## Exercise goal
Report each line in the entries below that contains the word "This".

## Given information

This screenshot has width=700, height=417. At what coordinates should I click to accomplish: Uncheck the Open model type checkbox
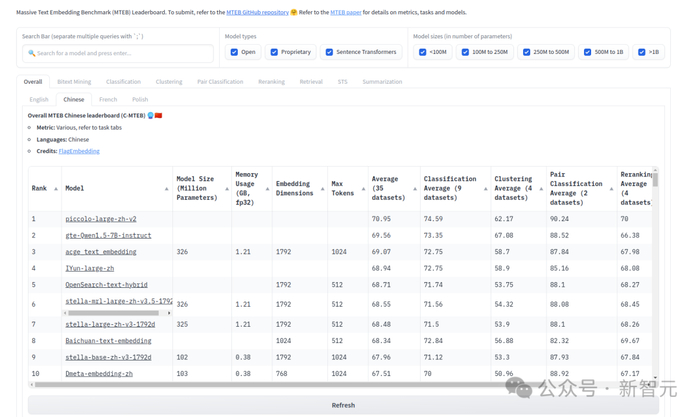pos(234,52)
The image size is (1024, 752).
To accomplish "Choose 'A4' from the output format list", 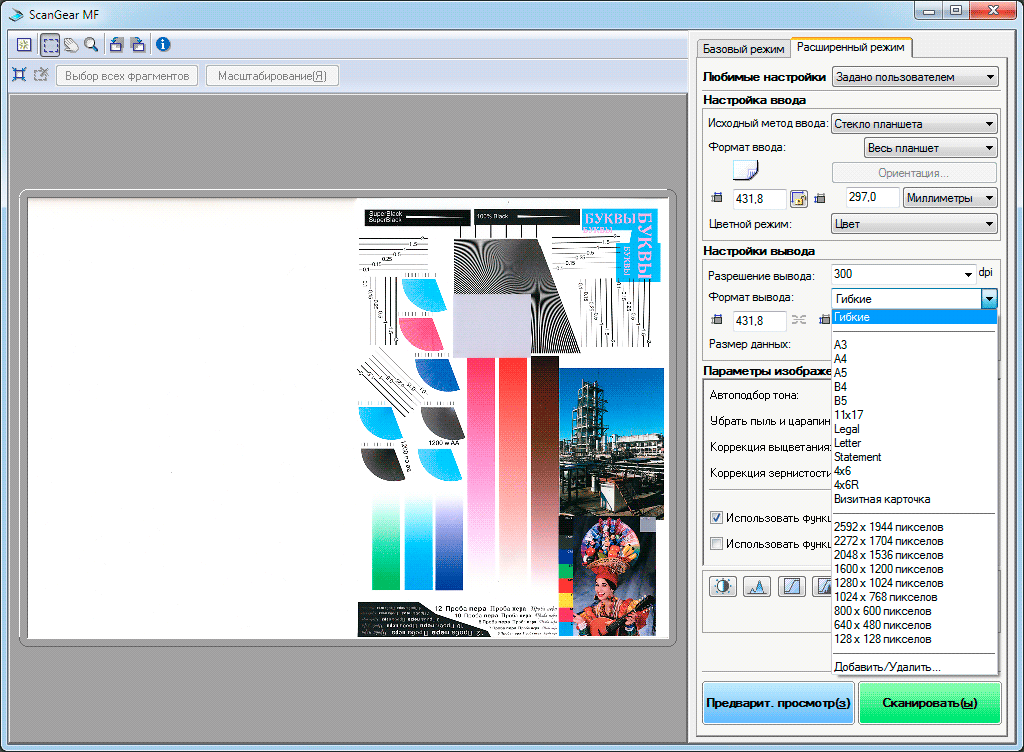I will (841, 359).
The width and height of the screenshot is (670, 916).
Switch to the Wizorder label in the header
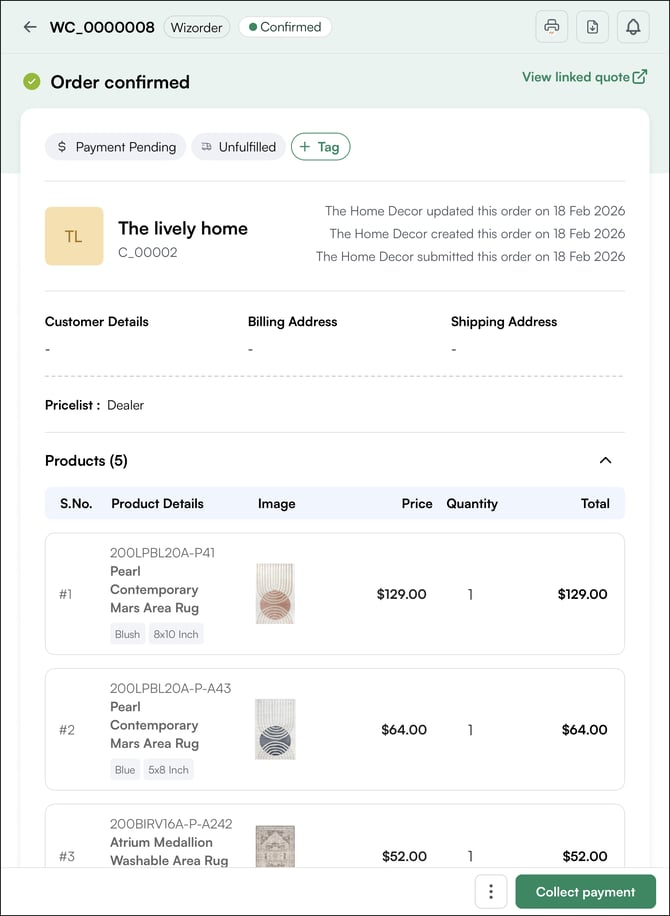[x=196, y=27]
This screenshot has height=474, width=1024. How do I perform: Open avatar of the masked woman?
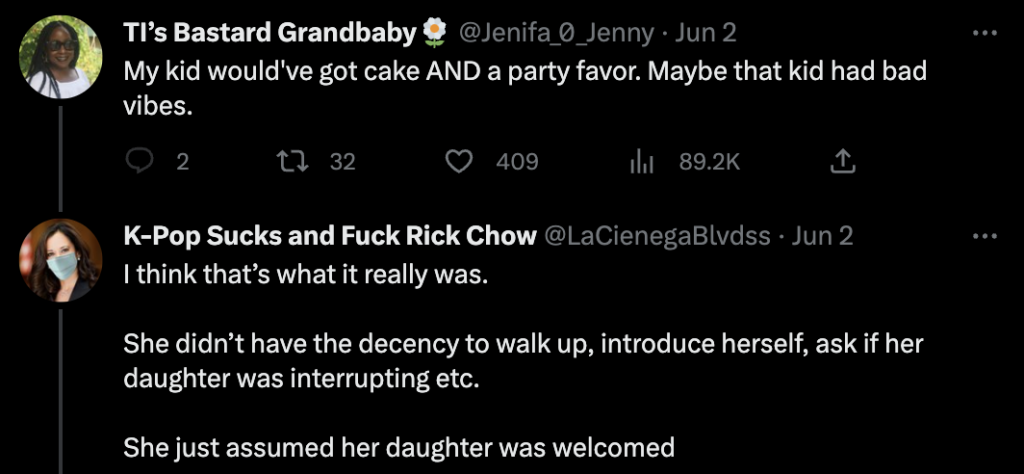point(61,260)
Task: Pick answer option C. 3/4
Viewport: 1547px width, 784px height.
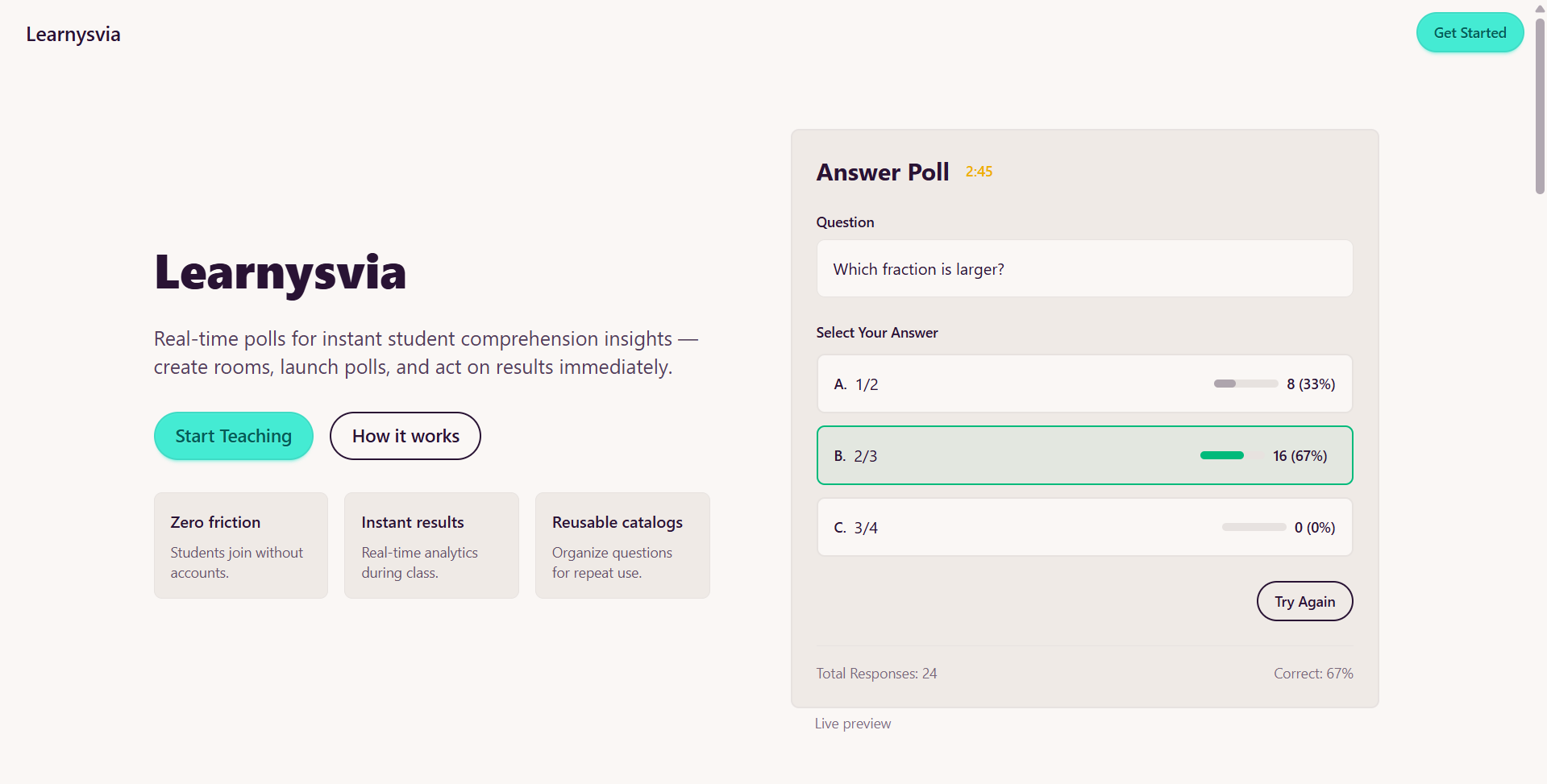Action: (x=1008, y=528)
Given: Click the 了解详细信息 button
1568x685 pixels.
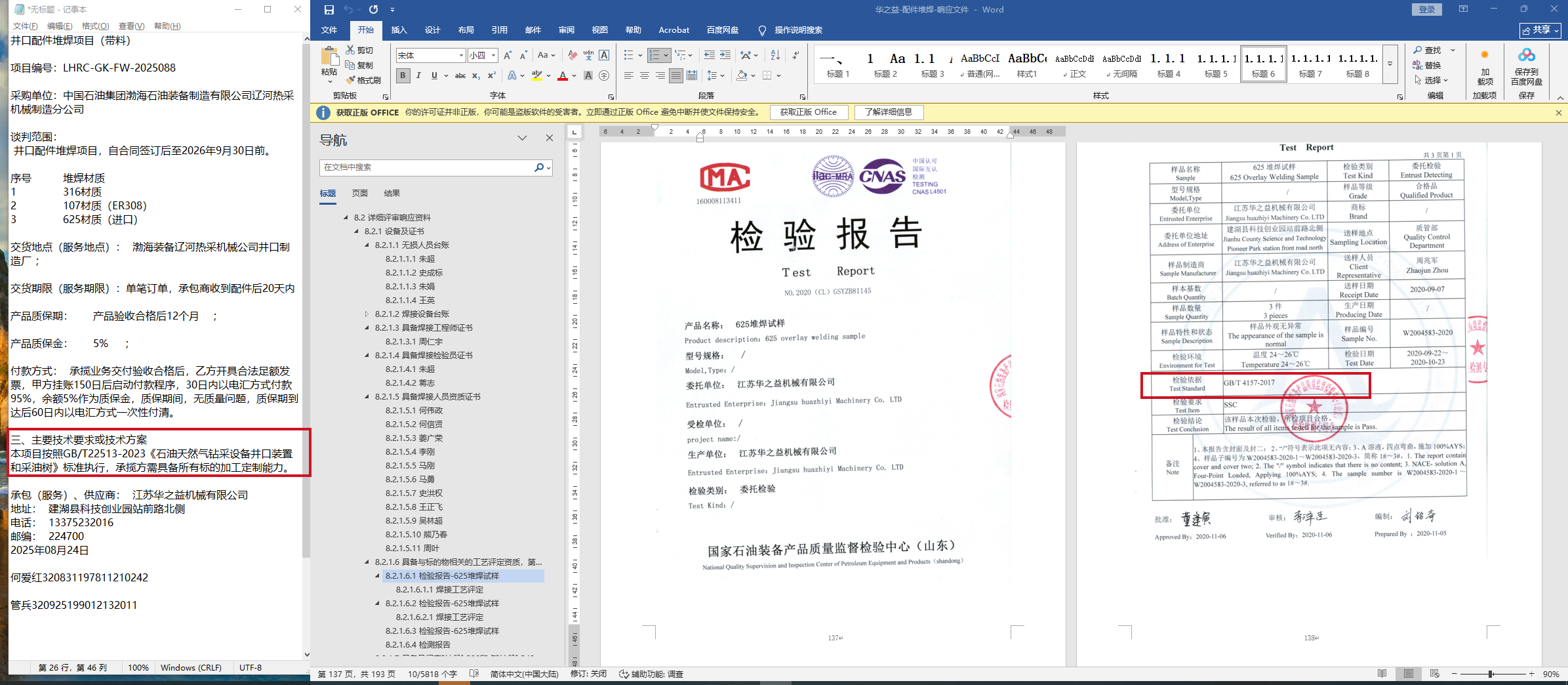Looking at the screenshot, I should [889, 112].
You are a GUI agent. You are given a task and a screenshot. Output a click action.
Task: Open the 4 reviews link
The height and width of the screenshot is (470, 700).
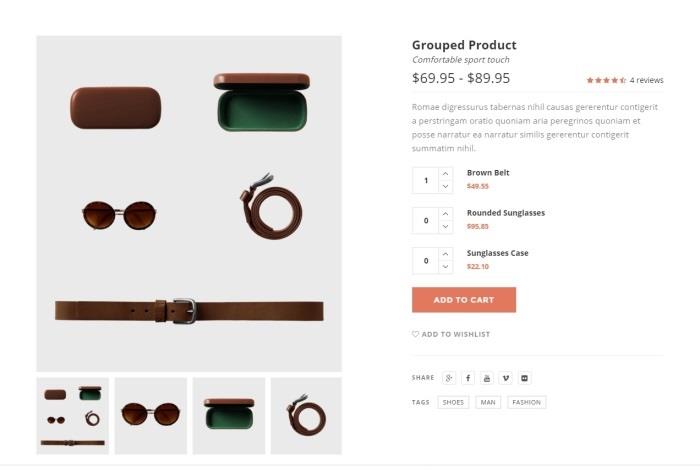[x=647, y=80]
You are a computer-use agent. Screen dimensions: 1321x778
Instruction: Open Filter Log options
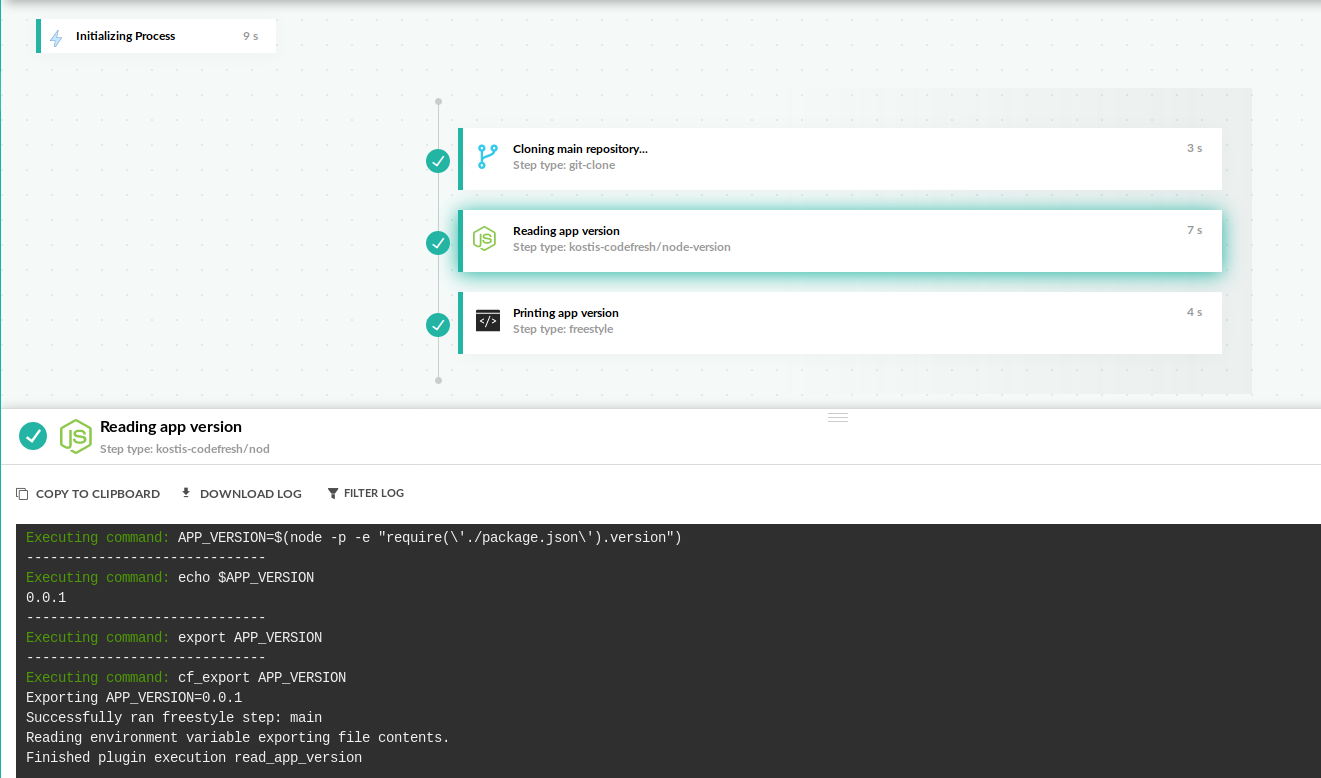pos(373,493)
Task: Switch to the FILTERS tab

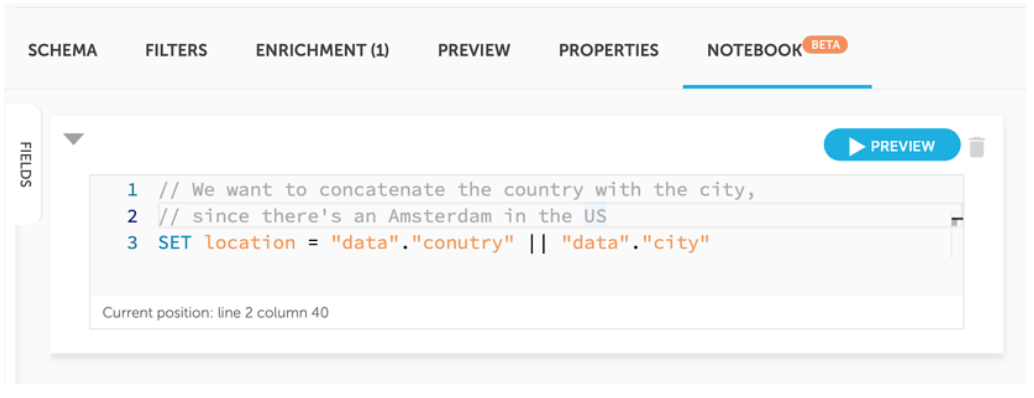Action: pos(176,51)
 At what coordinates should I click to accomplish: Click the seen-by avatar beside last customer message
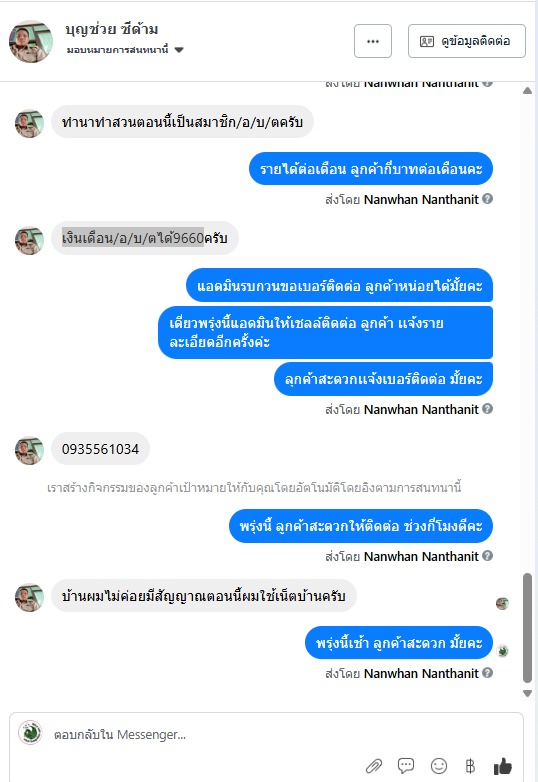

## The reply
This screenshot has width=700, height=417. At what coordinates should I click to accomplish: Uncheck the Open model type checkbox
This screenshot has height=474, width=1024. How do I perform: Open avatar of the masked woman?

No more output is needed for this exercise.